Like most of us, from time to time I get frustrated and take it out on the world; sometimes that means I’m not nice enough to my wife. I get sarcastic or bossy, critical or impatient. Upon reflection, I realize I’ve been a jerk. I apologize, of course, and make amends, but it’s at moments like these I wish I could still get a note from my mommy.

It would read something like this: “Dear Norma: Please excuse my son Larry for his recent unpleasant behavior. He’s been under a lot of stress lately, working too hard and not feeling himself. I know he feels badly about what he’s done, and is making a real effort to be sure it doesn’t happen again. Thanks for understanding. – Sincerely, Larry’s Mommy.”

Alas, in adult life, there’s no one to make up our excuses. Left to fend for ourselves in a sometimes difficult world, we must confront the consequences of our own choices and behavior. Imagine how nice it would be to send a note like this: “Dear IRS: Please excuse Larry from paying taxes this year. He’s a hard worker, but the economy stinks and he just was not able to come up with the money. I know he’ll do better next year. He’s a good boy…really! – Thanks, Larry’s Mommy.”

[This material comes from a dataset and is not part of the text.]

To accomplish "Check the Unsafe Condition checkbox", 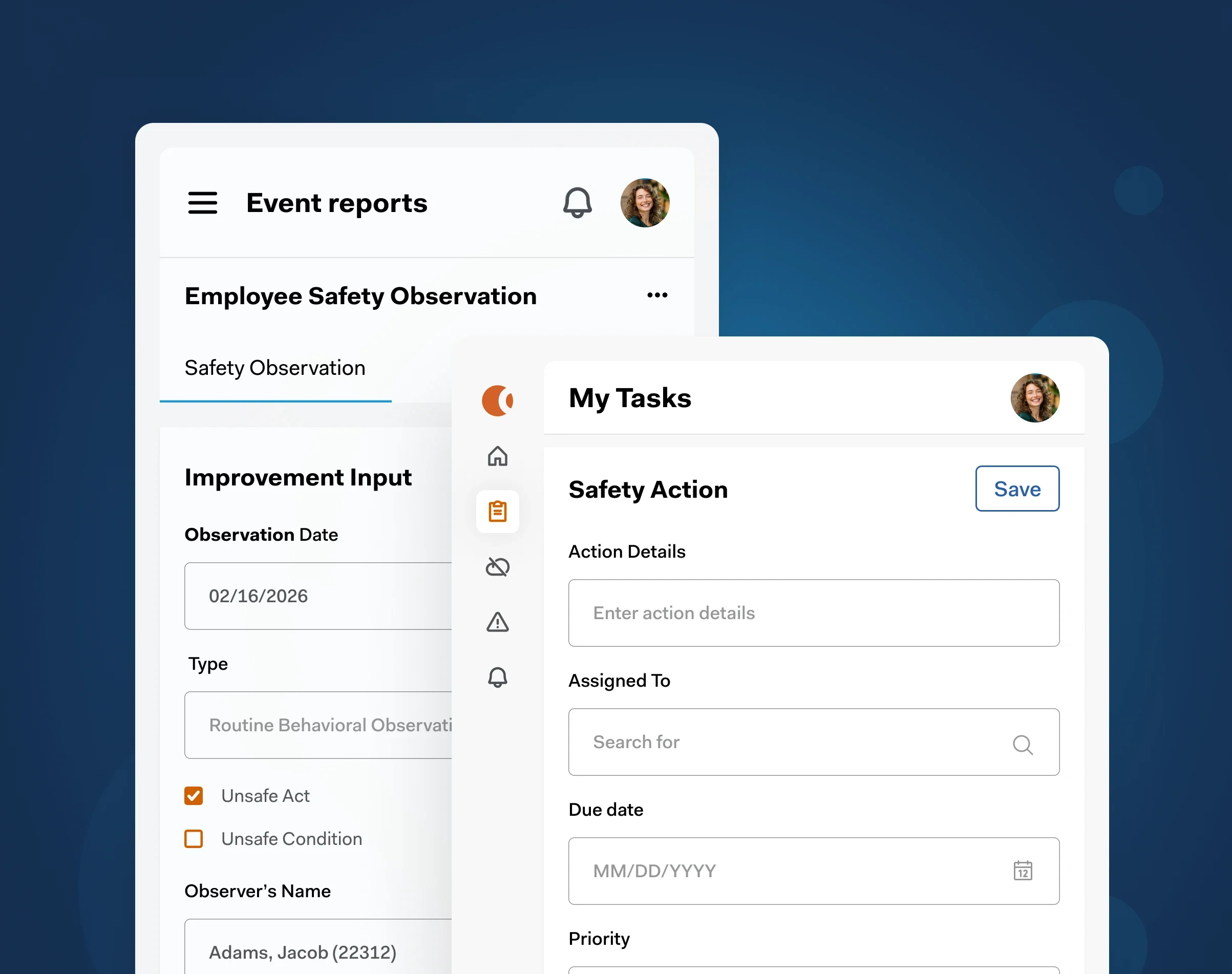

When it comes down to it, everyone should be able to submit a small number of excuse notes per year. I think this is a basic right and should be added to the U.S. Constitution: “Life, Liberty, the Pursuit of Happiness, and Two Notes from Mommy.” Call it the 2009 “cuttin’ some slack” amendment. Life is hard, after all, and everyone needs to be cut some slack every once in a while.

I’ve decided to create NoteFromMommy.com, where people can download excuse notes online. There will be categories to choose from, like “Bad Behavior, Late Payments, Hung Over” and “Caught Speeding.” Users will be able to create new categories, too, as circumstances require, like “Yelp Insults” and “Inadvertently Deleted Email.” And the accumulated demographic data will contribute to national statistics on “slack” providing a basis for identifying trends of transgression. Over time, dissertations will be written and doctoral degrees will be earned. Best-selling books on excuses will be published. Social networks will build, support and self-help groups will proliferate, and a cabinet-level Department of Excuses and Forgiveness will dole out funds and generate many new high-paying jobs. Or, not.

Maybe I won’t get to any of this; I have kind of a sniffle and feel a bit tired. What I really want right now is my mommy.